__OBJECTIVE__: Rewrite these rows, replacing every "How do I perform" with "How can I do" and keeping all else the same.

__STORED ROWS__:

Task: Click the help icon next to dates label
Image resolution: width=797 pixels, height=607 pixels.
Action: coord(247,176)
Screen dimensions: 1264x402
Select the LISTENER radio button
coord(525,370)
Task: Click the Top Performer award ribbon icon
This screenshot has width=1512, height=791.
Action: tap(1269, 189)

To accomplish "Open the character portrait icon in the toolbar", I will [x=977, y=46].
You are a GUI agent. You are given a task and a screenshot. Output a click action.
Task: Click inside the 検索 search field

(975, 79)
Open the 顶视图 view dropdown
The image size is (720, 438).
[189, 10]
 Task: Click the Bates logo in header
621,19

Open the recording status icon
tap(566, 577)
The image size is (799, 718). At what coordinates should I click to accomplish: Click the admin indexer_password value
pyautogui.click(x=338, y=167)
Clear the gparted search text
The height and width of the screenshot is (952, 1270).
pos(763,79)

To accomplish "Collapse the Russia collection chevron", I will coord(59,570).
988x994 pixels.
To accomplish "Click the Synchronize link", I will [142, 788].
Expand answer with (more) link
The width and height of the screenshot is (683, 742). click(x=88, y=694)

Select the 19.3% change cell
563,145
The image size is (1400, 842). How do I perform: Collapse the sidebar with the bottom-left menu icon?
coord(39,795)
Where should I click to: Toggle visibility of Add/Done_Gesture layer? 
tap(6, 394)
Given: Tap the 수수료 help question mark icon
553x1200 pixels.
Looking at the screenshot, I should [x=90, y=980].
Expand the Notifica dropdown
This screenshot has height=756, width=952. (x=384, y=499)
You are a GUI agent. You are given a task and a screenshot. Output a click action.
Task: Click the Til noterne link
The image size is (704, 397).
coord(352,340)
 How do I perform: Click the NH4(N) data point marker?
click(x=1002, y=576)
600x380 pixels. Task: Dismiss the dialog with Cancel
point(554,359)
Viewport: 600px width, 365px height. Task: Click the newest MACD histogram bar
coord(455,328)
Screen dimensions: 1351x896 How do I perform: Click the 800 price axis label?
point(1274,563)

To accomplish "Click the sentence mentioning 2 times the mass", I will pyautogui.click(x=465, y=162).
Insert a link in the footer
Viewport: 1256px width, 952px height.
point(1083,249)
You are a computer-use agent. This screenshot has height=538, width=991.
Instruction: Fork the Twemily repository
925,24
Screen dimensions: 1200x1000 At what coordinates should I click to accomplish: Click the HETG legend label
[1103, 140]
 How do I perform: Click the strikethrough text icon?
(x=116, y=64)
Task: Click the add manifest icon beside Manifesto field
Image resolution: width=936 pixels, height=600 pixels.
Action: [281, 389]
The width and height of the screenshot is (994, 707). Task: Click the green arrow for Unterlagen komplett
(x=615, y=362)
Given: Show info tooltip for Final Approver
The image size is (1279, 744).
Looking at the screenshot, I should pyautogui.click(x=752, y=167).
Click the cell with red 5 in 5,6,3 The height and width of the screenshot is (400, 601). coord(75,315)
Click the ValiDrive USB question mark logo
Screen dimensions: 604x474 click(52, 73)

__ANSWER FOR THE TASK__:
Task: Click the help icon next to dates label
Image resolution: width=797 pixels, height=607 pixels.
Action: coord(247,176)
Screen dimensions: 1264x402
Select the LISTENER radio button
coord(525,370)
Task: Click the Top Performer award ribbon icon
This screenshot has width=1512, height=791.
Action: tap(1269, 189)

To accomplish "Open the character portrait icon in the toolbar", I will [x=977, y=46].
You are a GUI agent. You are given a task and a screenshot. Output a click action.
Task: Click inside the 検索 search field

(975, 79)
Open the 顶视图 view dropdown
The image size is (720, 438).
[189, 10]
 Task: Click the Bates logo in header
621,19

Open the recording status icon
tap(566, 577)
The image size is (799, 718). At what coordinates should I click to accomplish: Click the admin indexer_password value
pyautogui.click(x=338, y=167)
Clear the gparted search text
The height and width of the screenshot is (952, 1270).
pos(763,79)

To accomplish "Collapse the Russia collection chevron", I will coord(59,570).
988x994 pixels.
To accomplish "Click the Synchronize link", I will [142, 788].
Expand answer with (more) link
The width and height of the screenshot is (683, 742). click(x=88, y=694)

Select the 19.3% change cell
563,145
The image size is (1400, 842). How can I do: Collapse the sidebar with the bottom-left menu icon?
coord(39,795)
Where should I click to: Toggle visibility of Add/Done_Gesture layer? 
tap(6, 394)
Given: Tap the 수수료 help question mark icon
553x1200 pixels.
Looking at the screenshot, I should [x=90, y=980].
Expand the Notifica dropdown
This screenshot has height=756, width=952. (x=384, y=499)
You are a GUI agent. You are given a task and a screenshot. Output a click action.
Task: Click the Til noterne link
The image size is (704, 397).
coord(352,340)
 How can I do: Click the NH4(N) data point marker?
click(x=1002, y=576)
600x380 pixels. Task: Dismiss the dialog with Cancel
point(554,359)
Viewport: 600px width, 365px height. Task: Click the newest MACD histogram bar
coord(455,328)
Screen dimensions: 1351x896 How can I do: Click the 800 price axis label?
point(1274,563)

To accomplish "Click the sentence mentioning 2 times the mass", I will pyautogui.click(x=465, y=162).
Insert a link in the footer
Viewport: 1256px width, 952px height.
point(1083,249)
You are a computer-use agent. This screenshot has height=538, width=991.
Instruction: Fork the Twemily repository
925,24
Screen dimensions: 1200x1000 At what coordinates should I click to accomplish: Click the HETG legend label
[1103, 140]
 How can I do: Click the strikethrough text icon?
(x=116, y=64)
Task: Click the add manifest icon beside Manifesto field
Image resolution: width=936 pixels, height=600 pixels.
Action: [281, 389]
The width and height of the screenshot is (994, 707). Task: Click the green arrow for Unterlagen komplett
(x=615, y=362)
Given: Show info tooltip for Final Approver
The image size is (1279, 744).
Looking at the screenshot, I should pyautogui.click(x=752, y=167).
Click the cell with red 5 in 5,6,3 The height and width of the screenshot is (400, 601). coord(75,315)
Click the ValiDrive USB question mark logo
Screen dimensions: 604x474 click(52, 73)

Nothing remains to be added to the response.